Rice: Discuss challenges of adhering to FCC captioning regulations
Title IX issues, make things accessible to some degree Must scale up and optimize the workflows
Villereal: Same thing, Section 508 compliance, for university libraries. UVa doesn't have an active broadcast workflow but archival video If orgs have tape libraries or working with historic tape, they may have captioning information. Extracting Line 21 data from archival video. Requires thinking about fair use copyright arguments Requires thinking broadly about potentials for “recorded information” CUNY has a microservices open source approach to working with this data OSS here: https://github.com/mediamicroservices/mm Probably when there's a mistake at the beginning and everything needs to be re-done -- so they eventually moved to a place where the captions work is asynchronous to the media. They move independently… and at the end they come back together. Problems with too many captions on one line, bugs causing crashes that eliminate captions for half the content SCC the broadcast format, basically a hex-dump of the captions. Similar to ASCII except one bit is a checksum (rather than first bit being zero). Then they could see every other letter but then garbage for the others… really needed something in a more human-readable format.
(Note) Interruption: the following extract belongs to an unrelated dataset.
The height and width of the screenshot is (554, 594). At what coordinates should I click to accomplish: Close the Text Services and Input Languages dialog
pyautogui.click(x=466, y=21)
Stephen using Avalon media system and WebVTT
Stephen: Undersourced for both of these -- needing to kill two birds with one stone, doing archival description and also transcription AV archives are in a weird place, split between libraries/archives and the broadcast industry. One case being made is that the standards we inherit are things like SMPTE, and don't respect our values. Archives can't afford these standards, they aren't open, they rarely have archivists or people don't that work Dave is great for going to IETF to do standardization, because the web is mostly where video gets viewed
Rice: “Steven is always trolling the right people on Twitter” A single vendor can't be used to do all of this work. CUNY uses PopUpArchive and another service more common in broadcast, where an audio line to a human captioner does live transcription and sends back a text stream. It's somehow cheaper to get the real time live transcription than if they do it on their own time. These tools don't do the full work of accessibility. Even though speech to text, there are a lot of things that are not speech that happens and that needs to be communicated too. The whole environment needs to be communicated.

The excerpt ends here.